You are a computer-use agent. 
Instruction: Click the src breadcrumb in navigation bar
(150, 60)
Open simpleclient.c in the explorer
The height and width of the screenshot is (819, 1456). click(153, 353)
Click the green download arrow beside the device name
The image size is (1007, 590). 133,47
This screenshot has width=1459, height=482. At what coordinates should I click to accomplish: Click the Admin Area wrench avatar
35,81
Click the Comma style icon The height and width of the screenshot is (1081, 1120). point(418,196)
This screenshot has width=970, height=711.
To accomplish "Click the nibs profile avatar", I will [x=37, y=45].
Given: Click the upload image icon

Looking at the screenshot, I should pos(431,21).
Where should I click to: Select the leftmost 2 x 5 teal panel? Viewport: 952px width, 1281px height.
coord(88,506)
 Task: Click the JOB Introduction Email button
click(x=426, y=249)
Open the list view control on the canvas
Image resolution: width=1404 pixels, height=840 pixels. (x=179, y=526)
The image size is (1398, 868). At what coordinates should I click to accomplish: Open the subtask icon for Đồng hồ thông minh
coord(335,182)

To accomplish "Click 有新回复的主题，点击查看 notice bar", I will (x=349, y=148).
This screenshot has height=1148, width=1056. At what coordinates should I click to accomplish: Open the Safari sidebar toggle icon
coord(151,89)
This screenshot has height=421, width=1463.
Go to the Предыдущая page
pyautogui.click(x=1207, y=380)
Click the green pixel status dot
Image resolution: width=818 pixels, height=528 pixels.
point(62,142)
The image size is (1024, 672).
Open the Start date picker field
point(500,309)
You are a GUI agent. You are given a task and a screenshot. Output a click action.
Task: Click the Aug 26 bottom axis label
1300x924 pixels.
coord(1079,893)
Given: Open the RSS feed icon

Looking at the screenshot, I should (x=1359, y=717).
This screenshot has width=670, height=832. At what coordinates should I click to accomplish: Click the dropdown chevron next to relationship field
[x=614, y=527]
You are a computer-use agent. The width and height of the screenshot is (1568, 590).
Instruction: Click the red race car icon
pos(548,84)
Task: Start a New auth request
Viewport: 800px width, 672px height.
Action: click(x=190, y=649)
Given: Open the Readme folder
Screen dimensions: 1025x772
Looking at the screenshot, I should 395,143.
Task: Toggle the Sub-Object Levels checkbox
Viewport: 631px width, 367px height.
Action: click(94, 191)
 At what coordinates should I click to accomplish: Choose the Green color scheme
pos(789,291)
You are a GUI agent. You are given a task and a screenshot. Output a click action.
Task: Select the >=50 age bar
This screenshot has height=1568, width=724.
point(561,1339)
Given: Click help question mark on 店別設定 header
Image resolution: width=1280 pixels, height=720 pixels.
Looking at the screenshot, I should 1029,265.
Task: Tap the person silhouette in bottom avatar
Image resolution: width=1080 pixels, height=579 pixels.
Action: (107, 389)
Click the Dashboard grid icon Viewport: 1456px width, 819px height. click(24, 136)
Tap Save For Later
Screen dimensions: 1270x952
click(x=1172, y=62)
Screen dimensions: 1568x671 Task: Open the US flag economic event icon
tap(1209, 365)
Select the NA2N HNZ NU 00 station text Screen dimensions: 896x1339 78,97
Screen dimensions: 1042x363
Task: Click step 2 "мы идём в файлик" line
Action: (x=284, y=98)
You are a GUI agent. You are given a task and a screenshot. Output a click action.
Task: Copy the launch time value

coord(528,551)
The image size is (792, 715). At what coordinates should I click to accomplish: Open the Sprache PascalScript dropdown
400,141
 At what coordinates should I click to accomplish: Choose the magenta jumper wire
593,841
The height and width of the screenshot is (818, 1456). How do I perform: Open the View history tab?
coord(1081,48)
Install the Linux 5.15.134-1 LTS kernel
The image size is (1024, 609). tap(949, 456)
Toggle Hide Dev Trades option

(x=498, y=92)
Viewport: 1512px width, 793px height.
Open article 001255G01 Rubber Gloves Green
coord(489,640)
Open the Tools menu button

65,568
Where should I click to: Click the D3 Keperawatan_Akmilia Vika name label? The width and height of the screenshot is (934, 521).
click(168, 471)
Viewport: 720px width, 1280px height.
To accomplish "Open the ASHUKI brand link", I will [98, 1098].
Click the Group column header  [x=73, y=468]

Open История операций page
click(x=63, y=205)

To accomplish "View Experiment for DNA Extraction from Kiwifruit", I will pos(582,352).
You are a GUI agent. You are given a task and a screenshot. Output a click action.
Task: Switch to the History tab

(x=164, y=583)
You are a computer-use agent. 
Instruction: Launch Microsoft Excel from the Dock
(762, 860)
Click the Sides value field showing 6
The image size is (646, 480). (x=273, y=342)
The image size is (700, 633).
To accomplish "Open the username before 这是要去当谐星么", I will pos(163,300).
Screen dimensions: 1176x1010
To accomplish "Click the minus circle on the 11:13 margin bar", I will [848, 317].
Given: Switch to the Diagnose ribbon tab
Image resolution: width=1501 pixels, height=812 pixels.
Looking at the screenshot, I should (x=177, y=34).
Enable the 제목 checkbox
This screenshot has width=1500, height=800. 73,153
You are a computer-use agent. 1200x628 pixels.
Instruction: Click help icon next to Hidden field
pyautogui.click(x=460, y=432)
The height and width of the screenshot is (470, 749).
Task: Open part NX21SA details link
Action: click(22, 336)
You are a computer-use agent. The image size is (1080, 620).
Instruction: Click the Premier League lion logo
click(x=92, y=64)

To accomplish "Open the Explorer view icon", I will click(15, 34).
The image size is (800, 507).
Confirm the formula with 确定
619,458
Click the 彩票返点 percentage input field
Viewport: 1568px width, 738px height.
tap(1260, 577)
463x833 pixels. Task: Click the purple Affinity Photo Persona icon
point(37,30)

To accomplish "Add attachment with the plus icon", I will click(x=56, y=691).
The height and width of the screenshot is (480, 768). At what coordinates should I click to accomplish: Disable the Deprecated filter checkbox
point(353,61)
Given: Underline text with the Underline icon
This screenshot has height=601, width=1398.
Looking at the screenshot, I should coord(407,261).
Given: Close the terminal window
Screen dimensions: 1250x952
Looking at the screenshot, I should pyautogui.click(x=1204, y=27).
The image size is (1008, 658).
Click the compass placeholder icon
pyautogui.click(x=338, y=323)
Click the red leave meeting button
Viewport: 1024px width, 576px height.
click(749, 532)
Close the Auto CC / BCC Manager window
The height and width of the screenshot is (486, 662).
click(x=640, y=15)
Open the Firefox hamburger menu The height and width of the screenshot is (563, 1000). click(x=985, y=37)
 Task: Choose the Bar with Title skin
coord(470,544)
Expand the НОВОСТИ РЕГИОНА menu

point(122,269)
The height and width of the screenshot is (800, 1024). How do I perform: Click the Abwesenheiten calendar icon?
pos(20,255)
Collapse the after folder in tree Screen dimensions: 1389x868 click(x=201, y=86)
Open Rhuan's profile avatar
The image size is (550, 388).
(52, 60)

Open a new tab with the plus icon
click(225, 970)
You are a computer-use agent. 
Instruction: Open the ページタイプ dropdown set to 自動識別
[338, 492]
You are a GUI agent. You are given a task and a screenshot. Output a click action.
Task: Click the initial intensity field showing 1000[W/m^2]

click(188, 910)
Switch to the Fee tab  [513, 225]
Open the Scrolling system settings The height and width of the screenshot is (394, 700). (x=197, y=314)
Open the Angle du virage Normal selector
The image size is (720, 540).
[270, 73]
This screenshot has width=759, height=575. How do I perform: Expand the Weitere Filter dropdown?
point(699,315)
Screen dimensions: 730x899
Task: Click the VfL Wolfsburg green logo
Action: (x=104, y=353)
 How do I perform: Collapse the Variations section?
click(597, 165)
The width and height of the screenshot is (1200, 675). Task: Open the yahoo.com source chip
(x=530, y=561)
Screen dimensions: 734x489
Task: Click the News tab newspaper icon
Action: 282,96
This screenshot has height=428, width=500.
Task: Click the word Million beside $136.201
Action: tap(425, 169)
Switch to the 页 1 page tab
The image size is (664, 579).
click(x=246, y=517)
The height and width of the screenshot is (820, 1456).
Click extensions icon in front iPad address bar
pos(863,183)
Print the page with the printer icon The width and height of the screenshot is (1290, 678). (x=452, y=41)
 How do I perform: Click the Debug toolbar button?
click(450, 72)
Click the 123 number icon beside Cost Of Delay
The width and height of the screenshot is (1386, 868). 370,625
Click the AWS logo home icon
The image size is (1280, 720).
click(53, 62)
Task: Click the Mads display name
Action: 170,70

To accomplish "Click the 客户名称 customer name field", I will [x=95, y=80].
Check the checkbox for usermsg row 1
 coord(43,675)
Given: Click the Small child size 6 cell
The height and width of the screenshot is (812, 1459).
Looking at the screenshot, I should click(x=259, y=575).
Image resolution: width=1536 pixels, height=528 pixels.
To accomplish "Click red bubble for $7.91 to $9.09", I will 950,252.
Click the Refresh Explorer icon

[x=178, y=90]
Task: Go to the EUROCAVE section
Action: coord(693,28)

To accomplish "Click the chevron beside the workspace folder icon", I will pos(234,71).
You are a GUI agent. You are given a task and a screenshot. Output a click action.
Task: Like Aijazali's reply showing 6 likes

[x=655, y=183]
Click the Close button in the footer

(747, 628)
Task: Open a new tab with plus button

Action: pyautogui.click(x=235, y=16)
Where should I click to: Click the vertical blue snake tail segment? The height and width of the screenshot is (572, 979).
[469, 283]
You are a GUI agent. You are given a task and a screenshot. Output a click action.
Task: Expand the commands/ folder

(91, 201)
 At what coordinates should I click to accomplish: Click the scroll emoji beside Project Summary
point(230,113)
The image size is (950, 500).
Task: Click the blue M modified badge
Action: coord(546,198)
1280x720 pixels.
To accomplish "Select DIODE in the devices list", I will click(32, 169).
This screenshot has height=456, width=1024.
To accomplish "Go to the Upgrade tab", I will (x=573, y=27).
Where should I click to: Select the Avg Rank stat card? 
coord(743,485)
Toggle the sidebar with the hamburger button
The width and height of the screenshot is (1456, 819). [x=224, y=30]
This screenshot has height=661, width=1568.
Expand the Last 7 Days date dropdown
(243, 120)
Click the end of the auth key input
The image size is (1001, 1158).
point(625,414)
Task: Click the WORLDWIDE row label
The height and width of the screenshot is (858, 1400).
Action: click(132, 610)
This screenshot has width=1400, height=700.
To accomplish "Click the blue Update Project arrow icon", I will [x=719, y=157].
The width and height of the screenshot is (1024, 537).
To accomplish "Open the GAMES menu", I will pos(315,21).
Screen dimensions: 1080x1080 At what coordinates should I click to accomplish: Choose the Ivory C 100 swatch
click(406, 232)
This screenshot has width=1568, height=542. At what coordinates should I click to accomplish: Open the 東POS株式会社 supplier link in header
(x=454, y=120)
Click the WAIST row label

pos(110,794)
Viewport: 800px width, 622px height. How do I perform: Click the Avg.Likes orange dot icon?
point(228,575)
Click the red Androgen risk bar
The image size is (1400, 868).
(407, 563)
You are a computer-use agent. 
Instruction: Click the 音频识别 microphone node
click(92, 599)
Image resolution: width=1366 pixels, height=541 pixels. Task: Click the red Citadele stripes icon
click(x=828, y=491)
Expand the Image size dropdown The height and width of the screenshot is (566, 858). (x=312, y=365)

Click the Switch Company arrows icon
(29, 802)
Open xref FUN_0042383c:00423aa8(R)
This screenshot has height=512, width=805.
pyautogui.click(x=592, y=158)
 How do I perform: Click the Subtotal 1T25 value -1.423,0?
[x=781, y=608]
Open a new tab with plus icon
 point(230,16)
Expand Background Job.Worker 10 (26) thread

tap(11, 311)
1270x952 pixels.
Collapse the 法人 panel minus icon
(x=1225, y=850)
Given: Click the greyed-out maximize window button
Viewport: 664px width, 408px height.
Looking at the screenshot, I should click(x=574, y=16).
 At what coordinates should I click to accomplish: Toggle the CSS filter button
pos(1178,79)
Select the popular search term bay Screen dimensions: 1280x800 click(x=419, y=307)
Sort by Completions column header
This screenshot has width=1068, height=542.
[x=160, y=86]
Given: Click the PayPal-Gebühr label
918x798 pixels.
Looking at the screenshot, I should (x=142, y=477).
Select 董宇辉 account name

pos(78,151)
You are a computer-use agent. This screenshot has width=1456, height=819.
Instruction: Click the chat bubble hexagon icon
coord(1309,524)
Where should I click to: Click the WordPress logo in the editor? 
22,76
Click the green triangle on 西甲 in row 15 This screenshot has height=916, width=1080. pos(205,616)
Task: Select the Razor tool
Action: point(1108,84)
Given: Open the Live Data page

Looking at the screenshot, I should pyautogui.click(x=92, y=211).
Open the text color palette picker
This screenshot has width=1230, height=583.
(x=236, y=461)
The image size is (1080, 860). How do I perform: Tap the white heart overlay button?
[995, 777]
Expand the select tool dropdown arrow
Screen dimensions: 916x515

------------------------------------------------------------------------

## Directions for this task:
Rewrite the records from the line with "Open simpleclient.c in the explorer" to the line with "coord(88,506)" as a numbered list, leaving out blank lines.

## Reply to the task:
1. Open simpleclient.c in the explorer
2. The height and width of the screenshot is (819, 1456). click(153, 353)
3. Click the green download arrow beside the device name
4. The image size is (1007, 590). 133,47
5. This screenshot has width=1459, height=482. At what coordinates should I click to accomplish: Click the Admin Area wrench avatar
6. 35,81
7. Click the Comma style icon The height and width of the screenshot is (1081, 1120). point(418,196)
8. This screenshot has width=970, height=711.
9. To accomplish "Click the nibs profile avatar", I will [x=37, y=45].
10. Given: Click the upload image icon
11. Looking at the screenshot, I should pos(431,21).
12. Where should I click to: Select the leftmost 2 x 5 teal panel? Viewport: 952px width, 1281px height.
13. coord(88,506)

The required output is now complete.